◆ Problem to work on
Go through the data below. Pull out every line that has the word "thumbnail".

◆ Records for the task
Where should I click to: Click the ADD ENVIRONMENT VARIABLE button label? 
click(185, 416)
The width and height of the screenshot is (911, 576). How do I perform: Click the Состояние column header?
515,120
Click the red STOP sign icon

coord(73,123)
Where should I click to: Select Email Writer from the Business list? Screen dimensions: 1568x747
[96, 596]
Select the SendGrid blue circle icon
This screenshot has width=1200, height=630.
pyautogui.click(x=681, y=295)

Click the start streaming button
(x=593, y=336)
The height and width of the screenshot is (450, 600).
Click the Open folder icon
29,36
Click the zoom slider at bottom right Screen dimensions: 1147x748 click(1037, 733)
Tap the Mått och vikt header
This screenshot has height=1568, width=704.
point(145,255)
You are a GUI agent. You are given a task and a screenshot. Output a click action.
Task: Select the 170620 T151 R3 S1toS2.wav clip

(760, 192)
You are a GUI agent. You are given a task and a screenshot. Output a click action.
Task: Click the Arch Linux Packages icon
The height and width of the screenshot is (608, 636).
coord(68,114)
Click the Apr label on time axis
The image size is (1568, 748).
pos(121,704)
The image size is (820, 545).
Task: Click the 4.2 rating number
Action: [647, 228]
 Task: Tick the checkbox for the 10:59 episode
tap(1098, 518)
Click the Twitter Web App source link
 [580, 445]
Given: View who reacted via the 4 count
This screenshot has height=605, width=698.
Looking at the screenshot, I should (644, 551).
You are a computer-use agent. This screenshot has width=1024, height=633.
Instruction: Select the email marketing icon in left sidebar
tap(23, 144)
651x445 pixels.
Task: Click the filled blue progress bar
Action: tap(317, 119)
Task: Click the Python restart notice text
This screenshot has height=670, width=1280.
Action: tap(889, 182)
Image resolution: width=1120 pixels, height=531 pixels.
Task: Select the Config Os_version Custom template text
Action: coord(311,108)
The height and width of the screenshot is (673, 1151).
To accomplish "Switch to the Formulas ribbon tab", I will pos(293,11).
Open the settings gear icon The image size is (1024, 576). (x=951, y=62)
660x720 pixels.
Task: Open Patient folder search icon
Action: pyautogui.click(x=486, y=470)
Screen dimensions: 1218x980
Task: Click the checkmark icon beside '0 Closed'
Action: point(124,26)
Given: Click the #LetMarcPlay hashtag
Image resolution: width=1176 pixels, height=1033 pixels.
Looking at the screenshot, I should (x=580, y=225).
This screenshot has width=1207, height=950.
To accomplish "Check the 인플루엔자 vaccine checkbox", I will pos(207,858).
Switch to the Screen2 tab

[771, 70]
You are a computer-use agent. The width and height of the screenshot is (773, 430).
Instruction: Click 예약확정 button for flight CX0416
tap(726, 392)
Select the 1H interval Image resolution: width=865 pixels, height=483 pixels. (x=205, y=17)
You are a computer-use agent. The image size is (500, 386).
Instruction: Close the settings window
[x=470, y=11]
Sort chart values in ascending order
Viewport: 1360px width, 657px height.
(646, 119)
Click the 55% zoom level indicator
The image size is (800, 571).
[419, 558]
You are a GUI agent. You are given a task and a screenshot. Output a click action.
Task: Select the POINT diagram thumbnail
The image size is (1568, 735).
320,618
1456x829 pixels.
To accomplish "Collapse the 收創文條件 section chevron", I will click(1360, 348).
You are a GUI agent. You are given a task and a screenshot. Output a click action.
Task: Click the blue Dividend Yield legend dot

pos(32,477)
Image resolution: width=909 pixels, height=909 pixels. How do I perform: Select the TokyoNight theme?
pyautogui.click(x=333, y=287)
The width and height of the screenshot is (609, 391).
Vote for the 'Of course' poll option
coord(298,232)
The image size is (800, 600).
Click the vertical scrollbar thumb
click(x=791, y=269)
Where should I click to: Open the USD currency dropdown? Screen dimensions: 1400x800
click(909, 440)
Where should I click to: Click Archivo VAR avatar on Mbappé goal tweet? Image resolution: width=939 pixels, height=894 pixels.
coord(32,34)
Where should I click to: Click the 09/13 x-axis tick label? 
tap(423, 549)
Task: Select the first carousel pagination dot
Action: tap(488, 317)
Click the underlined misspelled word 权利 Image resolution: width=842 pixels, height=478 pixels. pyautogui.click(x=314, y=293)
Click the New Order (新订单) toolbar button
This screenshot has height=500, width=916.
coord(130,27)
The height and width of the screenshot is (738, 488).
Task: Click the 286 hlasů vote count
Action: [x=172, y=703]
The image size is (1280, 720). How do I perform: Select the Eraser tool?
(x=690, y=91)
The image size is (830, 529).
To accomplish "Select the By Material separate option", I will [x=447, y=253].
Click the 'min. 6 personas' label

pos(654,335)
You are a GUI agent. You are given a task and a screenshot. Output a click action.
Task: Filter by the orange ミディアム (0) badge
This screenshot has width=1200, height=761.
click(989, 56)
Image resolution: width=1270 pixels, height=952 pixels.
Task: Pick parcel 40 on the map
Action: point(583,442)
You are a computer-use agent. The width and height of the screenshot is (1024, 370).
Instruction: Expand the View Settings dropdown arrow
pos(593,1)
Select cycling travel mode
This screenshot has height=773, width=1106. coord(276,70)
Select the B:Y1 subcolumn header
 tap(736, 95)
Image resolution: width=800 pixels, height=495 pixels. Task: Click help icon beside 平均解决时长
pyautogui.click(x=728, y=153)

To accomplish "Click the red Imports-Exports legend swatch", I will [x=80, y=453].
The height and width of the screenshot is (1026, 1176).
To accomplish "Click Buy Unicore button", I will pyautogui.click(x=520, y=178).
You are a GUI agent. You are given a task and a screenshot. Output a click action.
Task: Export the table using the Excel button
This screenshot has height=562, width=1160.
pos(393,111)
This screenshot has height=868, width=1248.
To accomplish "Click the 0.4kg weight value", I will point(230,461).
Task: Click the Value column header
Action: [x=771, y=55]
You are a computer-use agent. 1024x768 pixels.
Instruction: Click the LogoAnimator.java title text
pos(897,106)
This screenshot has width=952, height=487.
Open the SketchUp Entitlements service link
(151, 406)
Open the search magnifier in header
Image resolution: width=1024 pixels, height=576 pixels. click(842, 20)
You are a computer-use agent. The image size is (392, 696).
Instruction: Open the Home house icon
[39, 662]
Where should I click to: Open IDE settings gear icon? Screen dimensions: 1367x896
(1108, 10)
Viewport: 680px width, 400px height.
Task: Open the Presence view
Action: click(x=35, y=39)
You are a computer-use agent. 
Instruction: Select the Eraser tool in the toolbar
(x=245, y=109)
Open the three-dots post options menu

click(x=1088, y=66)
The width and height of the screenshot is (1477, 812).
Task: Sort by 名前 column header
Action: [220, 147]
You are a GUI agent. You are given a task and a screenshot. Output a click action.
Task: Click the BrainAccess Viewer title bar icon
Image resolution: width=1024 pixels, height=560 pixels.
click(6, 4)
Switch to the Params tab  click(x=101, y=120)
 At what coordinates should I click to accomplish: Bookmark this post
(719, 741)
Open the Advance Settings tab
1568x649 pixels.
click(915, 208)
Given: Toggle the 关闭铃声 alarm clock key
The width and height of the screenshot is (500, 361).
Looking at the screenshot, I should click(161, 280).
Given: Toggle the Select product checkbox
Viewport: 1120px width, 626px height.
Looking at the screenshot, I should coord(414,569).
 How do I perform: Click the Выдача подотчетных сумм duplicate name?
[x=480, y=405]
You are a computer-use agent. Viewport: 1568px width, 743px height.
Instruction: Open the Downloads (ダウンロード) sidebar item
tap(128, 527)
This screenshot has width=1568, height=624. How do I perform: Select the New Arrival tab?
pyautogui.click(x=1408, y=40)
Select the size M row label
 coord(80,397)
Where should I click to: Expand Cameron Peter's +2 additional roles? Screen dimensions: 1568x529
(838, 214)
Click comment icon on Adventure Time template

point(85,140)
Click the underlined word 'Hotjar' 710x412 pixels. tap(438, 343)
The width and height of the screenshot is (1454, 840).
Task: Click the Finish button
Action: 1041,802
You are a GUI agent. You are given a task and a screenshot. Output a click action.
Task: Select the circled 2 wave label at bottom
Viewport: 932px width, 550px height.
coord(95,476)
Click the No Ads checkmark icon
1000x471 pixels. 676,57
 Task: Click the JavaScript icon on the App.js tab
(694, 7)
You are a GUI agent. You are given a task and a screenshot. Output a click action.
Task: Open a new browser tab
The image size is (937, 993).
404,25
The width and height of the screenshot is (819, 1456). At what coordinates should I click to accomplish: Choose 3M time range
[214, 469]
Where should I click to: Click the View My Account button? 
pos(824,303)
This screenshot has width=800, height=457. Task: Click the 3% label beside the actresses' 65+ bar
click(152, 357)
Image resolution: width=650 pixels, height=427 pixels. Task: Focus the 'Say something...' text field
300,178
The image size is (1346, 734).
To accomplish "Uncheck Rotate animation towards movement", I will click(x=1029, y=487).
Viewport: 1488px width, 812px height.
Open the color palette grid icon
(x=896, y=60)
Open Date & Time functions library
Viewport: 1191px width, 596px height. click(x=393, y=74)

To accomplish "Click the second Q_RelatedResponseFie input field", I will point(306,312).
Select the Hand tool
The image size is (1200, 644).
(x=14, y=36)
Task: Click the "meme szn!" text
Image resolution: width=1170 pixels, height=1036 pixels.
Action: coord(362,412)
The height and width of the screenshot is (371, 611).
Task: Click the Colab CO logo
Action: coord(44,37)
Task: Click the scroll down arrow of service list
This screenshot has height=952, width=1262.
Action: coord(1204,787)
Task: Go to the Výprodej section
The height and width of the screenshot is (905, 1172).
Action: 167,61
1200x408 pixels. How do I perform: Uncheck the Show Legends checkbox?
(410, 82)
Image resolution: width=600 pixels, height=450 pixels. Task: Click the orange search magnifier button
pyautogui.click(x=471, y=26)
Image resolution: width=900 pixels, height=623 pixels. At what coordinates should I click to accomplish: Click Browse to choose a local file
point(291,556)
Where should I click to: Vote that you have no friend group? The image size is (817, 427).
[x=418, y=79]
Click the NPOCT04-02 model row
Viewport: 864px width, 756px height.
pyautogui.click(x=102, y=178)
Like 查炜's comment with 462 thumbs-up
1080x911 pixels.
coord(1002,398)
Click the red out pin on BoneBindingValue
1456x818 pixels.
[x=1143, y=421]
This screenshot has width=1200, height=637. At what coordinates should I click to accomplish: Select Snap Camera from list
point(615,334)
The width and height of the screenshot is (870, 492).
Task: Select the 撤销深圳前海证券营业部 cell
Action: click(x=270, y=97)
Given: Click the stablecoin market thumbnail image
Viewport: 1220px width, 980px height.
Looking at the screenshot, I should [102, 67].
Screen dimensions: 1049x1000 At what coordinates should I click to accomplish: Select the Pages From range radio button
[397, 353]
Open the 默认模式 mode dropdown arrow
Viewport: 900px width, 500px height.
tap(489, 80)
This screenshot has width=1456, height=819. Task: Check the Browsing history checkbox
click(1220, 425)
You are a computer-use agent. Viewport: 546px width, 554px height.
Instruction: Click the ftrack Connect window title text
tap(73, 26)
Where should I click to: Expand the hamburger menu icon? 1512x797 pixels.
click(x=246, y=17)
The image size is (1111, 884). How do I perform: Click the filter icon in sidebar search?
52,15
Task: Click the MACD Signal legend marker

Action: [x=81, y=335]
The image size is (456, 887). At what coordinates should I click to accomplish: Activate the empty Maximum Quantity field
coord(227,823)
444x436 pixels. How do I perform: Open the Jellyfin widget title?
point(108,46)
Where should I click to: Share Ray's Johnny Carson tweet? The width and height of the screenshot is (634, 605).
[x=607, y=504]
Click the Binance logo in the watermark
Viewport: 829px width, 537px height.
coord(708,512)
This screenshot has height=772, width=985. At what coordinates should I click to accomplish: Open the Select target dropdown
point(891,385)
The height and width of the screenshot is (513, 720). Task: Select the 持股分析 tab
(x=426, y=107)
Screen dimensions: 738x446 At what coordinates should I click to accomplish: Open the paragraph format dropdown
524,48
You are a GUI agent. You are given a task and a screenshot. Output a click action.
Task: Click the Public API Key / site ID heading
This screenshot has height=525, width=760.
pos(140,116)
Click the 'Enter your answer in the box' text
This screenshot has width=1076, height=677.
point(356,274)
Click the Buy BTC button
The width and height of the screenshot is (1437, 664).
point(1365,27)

◆ Reply
Task: Select the POINT diagram thumbnail
Given: Click the stablecoin market thumbnail image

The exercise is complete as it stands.